We’d been trying to “optimize” our way through constant disruption, but the truth was that our teams needed more flexibility, not more perfection. So, we shifted. We created quicker decision loops, gave front-line leaders more room to act and built cross-functional groups that could move faster than our traditional structures allowed. What surprised me was how much relief and creativity surfaced once people felt genuinely heard. That experience reshaped my view of leadership more than any strategic plan ever has.

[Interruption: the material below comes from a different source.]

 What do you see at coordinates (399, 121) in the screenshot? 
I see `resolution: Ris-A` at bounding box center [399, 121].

If I could encourage fellow CEOs to adopt one mindset, it would be this: We don’t need to be the heroes with all the answers. We need to be the architects of organizations where people have the freedom, trust and support to solve problems together.
What that means to me is:
- Letting go of some control so teams can respond in real time
- Making experimentation feel safe, not risky
- Investing in leadership at every level, not just the highest levels
- Celebrating learning — even when it comes from things that didn’t work perfectly
Healthcare is unpredictable right now. But what I keep coming back to is this: When we create the conditions for people to thrive, the organization becomes resilient almost naturally. That’s the kind of leadership I think our industry needs — more human, more humble and far more adaptable.

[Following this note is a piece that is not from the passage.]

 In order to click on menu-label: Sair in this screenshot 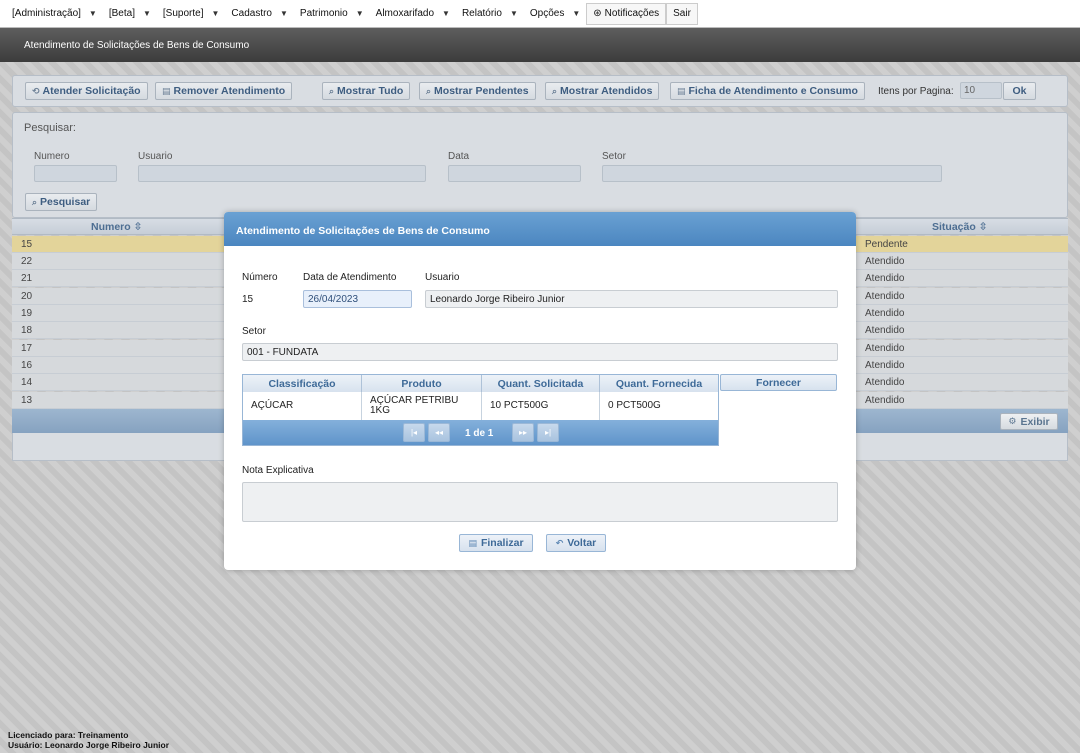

Jeff Flaks. President and CEO of Hartford HealthCare (Hartford, Conn.): “Always answer the phone.” That’s something I share often because it’s a timeless leadership lesson — especially when we’re all so busy. It reminds us that being a leader really means serving others. At Hartford HealthCare, we talk a lot about servant leadership — executive responsibility and not executive privilege. Answering the call — literally or figuratively — might be a patient needing help, a colleague seeking guidance, or someone offering a new opportunity. As leaders, we have the privilege of being the person on the receiving end of that outreach.

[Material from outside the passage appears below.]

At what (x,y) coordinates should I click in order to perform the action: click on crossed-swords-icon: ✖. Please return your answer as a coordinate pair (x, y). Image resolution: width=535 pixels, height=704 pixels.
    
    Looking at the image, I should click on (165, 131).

And we have the capacity to help someone when they most need it — but only if we answer their call.
Paul Hiltz. President and CEO of Naples (Fla.) Comprehensive Health: This year has reinforced my belief that partnerships are essential for succeeding in the complicated healthcare landscape. Our patients want to see us partner with the very best to deliver great care. These partnerships include physicians, other organizations, public health agencies and employers. By working collectively, we can look for new ways to address affordability and quality.
Chad Lefteris. President and CEO of UCI Health (Orange, Calif.): Despite the volatility facing healthcare and higher education across the country, we’re focused on the fundamentals we can control. That means supporting our people, stewarding our resources wisely and staying grounded in our mission to deliver exceptional care — regardless of the uncertainty around us.